• [ASSIGNMENT]: Gather all lines in the entries that include the word "each".

────────────────────

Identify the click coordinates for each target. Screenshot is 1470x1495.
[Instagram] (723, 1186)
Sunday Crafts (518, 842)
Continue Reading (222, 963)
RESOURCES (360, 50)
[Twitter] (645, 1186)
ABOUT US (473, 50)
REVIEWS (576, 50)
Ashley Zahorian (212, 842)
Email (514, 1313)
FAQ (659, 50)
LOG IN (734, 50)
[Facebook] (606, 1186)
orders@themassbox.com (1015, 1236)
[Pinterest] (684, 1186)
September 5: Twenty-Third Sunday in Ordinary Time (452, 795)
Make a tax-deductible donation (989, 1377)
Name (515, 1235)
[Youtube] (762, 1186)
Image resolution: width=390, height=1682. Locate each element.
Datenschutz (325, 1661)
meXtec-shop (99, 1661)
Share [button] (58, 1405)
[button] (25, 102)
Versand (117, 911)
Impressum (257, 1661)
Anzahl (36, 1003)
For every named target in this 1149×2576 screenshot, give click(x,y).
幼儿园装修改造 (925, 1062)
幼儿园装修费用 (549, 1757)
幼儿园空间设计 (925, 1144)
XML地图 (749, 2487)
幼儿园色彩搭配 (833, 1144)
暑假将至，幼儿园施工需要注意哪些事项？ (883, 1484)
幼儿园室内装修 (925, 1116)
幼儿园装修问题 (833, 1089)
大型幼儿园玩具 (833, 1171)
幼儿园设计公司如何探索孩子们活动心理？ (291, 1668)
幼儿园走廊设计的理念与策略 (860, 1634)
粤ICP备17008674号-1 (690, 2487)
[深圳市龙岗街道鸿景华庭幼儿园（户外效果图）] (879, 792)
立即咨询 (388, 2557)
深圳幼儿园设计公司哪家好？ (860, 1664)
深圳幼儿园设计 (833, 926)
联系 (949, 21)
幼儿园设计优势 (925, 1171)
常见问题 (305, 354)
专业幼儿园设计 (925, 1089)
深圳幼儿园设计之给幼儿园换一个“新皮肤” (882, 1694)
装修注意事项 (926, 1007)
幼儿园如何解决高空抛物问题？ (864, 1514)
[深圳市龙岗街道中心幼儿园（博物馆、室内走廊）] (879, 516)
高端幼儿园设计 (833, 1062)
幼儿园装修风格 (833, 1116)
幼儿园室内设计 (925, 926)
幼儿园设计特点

────────────────────

• [ANSWER BOX]:
Identify the click coordinates for each target. Screenshot is 1470x1495.
Image resolution: width=390, height=1682. Locate each element.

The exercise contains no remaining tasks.